If you don't mind, I would love to see your spreadsheet. I would like to plot in the numbers for the worst case scenario, where we pay 26% tax on the Danish investments with a fee of 0,51% vs 46% tax on Vanguard at 0,06% fee.
Apart from that I am not sure any of the current Danish (Sparinvest/Sparindex) index funds actually can give you the same exposure as the Vanguard ones, especially the VTSAX, VBTLX and VGSLX that Jcollins recommended.
I have eyeing the Danish index OMX C20 fund, but again it seems that at the moment at least the US are the economy that has the most going for it.
If you or anyone else have any experience with and advice for the Danish index funds, I would love to hear them :)
I'd also like to hear about your retirement plan for being FI at 40. I am 36 at the moment, and even with no debt and less than 40k $ in savings, I don't dare dream of being FI within the next 10 years. I hope, but I have not yet seen the numbers that indicate that we can do it realisticly - At least with our current lifestyle, of saving about 40~% of our income.
What have you done in terms in pension funds, investments and so forth - If you don't mind sharing I would like to hear about your plan in general :-)
Once again, thank you for taking the time to answer these questions!
I know I'm a bit lost when it comes to investing, though I'm trying to learn even if the Danish laws are not easy to figure out.
If you provide me with your email in a PM I’ll send the spreadsheet (nothing fancy).

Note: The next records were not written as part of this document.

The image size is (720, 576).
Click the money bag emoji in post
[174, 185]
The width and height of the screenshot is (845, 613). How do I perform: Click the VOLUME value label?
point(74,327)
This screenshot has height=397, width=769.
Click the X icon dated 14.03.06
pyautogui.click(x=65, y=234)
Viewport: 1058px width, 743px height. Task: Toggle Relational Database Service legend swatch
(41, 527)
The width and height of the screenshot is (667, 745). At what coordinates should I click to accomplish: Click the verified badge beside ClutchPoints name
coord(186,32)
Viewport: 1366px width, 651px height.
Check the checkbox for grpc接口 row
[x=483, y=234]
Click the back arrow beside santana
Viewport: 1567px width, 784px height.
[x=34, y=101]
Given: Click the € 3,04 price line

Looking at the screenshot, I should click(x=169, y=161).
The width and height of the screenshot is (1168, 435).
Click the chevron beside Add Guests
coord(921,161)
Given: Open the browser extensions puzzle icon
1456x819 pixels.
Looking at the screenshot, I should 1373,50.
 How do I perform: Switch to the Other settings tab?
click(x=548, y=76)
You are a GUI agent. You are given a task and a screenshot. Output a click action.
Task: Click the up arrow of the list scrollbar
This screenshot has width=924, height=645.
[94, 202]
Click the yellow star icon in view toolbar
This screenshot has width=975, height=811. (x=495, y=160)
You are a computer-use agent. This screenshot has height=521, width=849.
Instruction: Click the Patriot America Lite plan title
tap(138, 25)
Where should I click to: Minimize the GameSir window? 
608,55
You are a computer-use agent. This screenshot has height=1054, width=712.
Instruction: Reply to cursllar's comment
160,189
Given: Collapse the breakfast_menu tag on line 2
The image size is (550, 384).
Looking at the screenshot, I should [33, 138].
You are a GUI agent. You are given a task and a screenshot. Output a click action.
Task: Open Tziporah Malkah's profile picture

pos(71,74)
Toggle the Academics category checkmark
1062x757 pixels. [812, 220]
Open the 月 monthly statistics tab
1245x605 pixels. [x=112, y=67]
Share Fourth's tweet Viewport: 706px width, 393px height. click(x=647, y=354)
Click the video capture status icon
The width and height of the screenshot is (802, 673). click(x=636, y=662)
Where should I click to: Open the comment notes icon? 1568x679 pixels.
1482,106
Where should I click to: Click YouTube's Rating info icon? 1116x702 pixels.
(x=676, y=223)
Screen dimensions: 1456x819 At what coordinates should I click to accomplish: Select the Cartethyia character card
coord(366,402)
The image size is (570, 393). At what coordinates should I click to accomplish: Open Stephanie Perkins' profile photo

Unfortunately, I am no great expert when it comes to index funds (I know the tax rules) – but try to have a look at their (Sparindex) homepage – and compare to the Vanguard Funds.
My plan for Early Retirement – long story short…
• I have always spent less then I have earned.
• First paycheck arrived at age 9!
• First full time job at age 20 (studied in the evenings).
• Bought Rental Property at age 25 (condo).
• “Stupid” moves – bought new car at age 24 (40 % cash 60 % loan), GF and I bought our house in late 2007 :-/
• Never paid the highest tax rates (putting these earnings to pension savings and entrepreneur savings).
• I have a nice salary (not exceptional)
• Some small side income hustles
• Current saving rate 66% (including tax deferred savings and mortgage repayment)
• GF 29, we plan and budget for two kids – GF will not be able to retire as early as me (this is something we are working on). We don’t have joint accounts/savings.
• Our budget does not include any government pensions (I don’t want to rely on this)
My investments are at moment (home equity not included):
• 18 % Rental property
• 8.1 % Individual stocks
• 15.8 % Corporate bonds
• 24.3 % Cash
•
Total after tax savings 66.2 %• 37.7 % Retirement savings (80 % Individual stocks 20 % cash)
• 16.0 % Entrepreneur savings (95 % corporate bonds 5 % cash)
• -19.9 % Deferred tax (no interest )
•
Total tax deferred savings 33.8 % I plan to buy one more rental property using some of the cash.